Puppets and Stories: Finger Painting Part 2

getting ready to finger paintPreschool art series, continued...

As a kid, I played with puppets fairly often and generally created strange adaptations of stories I'd been reading at the time. Over the years, I have created a lot more stories, but haven't done much oral storytelling. Recently, though, I introduced my kids to puppets and had to come up with a story for their puppets.

At first, I intended to make a gingerbread puppet and adapt the Gingerbread Man story to include the kids' puppets. Adapting well-known stories like that is a great way to introduce young kids to puppets! However, I didn't want my puppet to get 'eaten' at the end, so we improvised a new story instead about some friends traveling to visit the beach.

If you want to create your own stories, you can use the basic framework below and adapt it to fit almost any theme!

The first part, creating a puppet, is super easy:

    other materials
  1. Start with a paper lunch bag.
  2. Decorate it! You can just use paint, or you can add other materials--glue on feathers, clothes with markers, or glue paper arms onto the bag.
  3. Use triangles or semi-circles to add ears, and ovals to add arms.
  4. Add a face: eyes and a mouth. We used white paint on top of the other paint to create our puppets' faces: one thumbprint per eye, and a curvy line underneath for the mouth. You could also cut out paper shapes, and add more details too.
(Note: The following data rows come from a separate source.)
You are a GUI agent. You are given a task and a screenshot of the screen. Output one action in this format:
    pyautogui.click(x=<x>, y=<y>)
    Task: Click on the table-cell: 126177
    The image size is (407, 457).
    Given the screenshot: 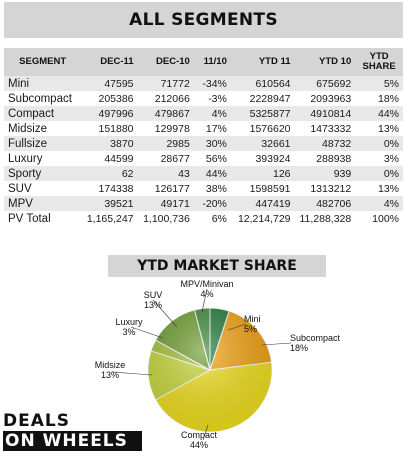 What is the action you would take?
    pyautogui.click(x=166, y=188)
(Preschool art tip: if you are working with 2-3 year-olds, you may need to cut out the shapes and show them where to place the ears, eyes, etc. With 4-5 year-olds, you might suggest they cut out a triangle for an ear, or a circle for an eye, etc.)

The puppets can be as simple or crazy as you like. One of my kids made a puppet once decorated entirely with blue feathers and googly eyes. One smeared out the face after we painted it on, so that puppet is faceless.
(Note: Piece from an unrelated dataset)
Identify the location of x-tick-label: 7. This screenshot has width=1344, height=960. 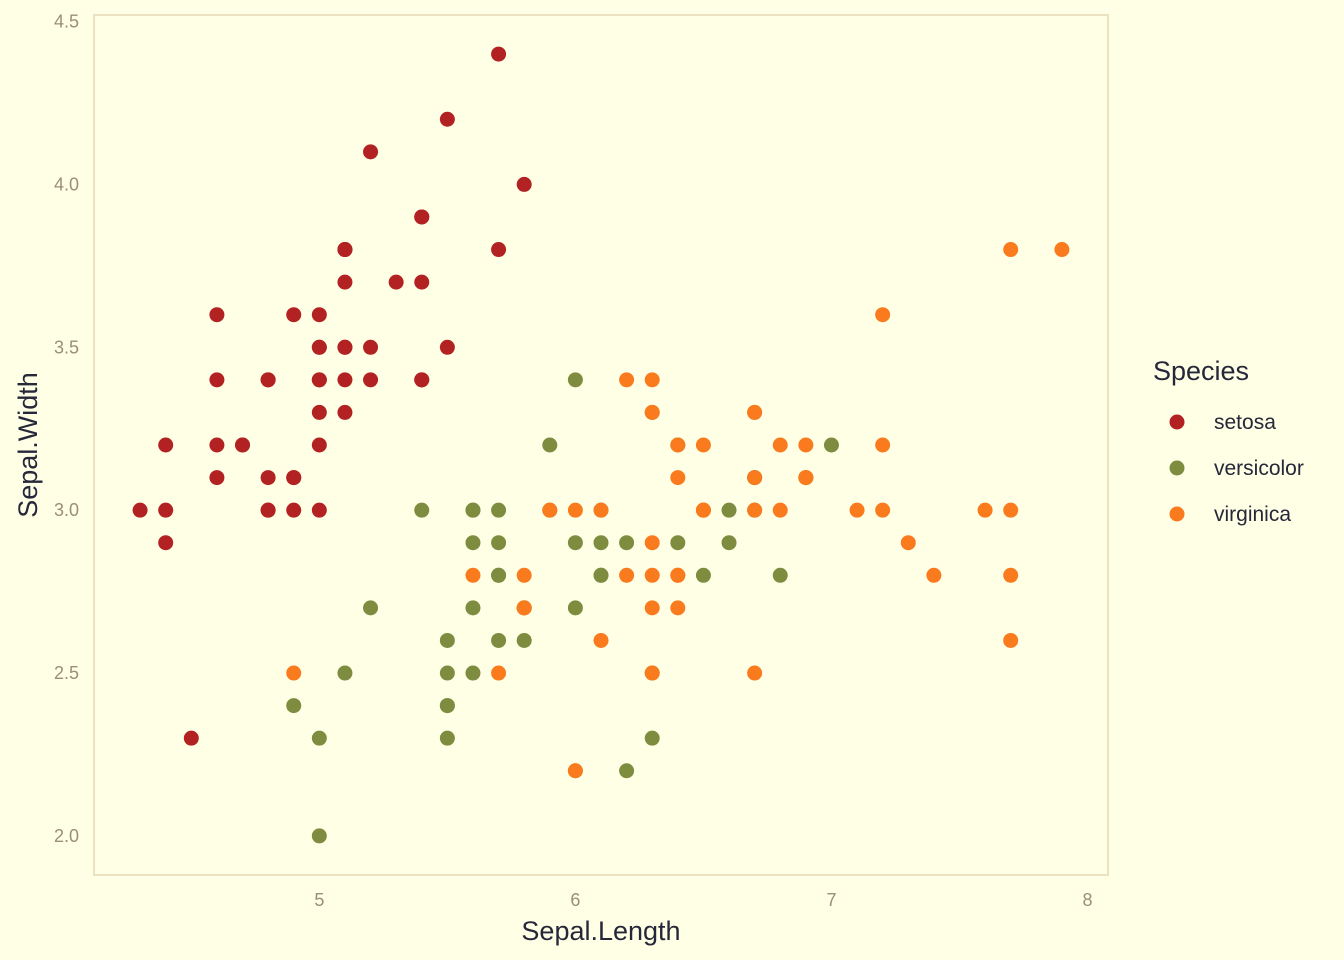
(831, 900).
The fun part (for me, at least) is creating a story for the puppets.

smeary puppet



Here's a few simple steps to create a story:

    finished puppet
  1. Each person should have a puppet--and should (preferably) name their puppet themselves.
  2. One person is the narrator and has the main character. Either the narrator or all the kids together can name the main character. The narrator starts the story by introducing the main character: This is Sarah! She likes to build towers. 
  3. The narrator then explains the main character's goal: Sarah has build small tower and tall towers, but today she wants to build a gigantic castle.
  4. Continue the story by having the main character do something that will help them reach their goal: To build a castle, Sarah needs to collect piles and piles of enormous rocks.
  5. As the main character starts on their project, they should meet another puppet (or group of puppets). Oh, look, here's Tom. Hi, Tom! I am gathering a lot of rocks to build a castle. Can you help me?
  6. Decide if the new characters are friendly, neutral, or antagonistic: Tom showed Sarah the way to a huge mountain with heaps of stones, or Tom offered to sell Sarah the stones in his store, or Tom was trying to collect all the stones for his own castle and wouldn't share with Sarah.
  7. If the new puppets are antagonistic, they become an obstacle that keeps the main character from achieving their goal: om took all the stones in the town, and now they don't have enough to build their castle!
  8. If the new puppets are friendly and helpful, add an obstacle: after traveling a long way, they found the stones, but still needed a cart to haul them back again! Or, Tom had dozens and dozens of stones, but they didn't have enough money to buy the stones.
  9. Continue telling how the main character pursues their goal, while gradually introducing all of the puppets and adding 2-3 obstacles. With each obstacle, the main character will need to come up with an idea to solve that problem.
  10. At the end, once the characters solve the obstacles, they can achieve the original goal.

Other suggestions:

  1. Make sure to use hand-motions to show what the puppets are doing. For example, the puppets can wave to each other as they introduce themselves, or bounce up and down as they walk along a road.
  2. Story plots start with a goal. Try coming up with stories for a number of different goals, for example: traveling somewhere, building something, finding something, escaping from something, trying to get to know someone, putting on a party, and even trying to learn something new.
  3. If you can, come up with at least one bad idea and show how that mistake causes further obstacles.
  4. Start using hand-motions with your puppets.
  5. Depending on the kids' ages, a teacher/adult may need to suggest obstacles and ideas.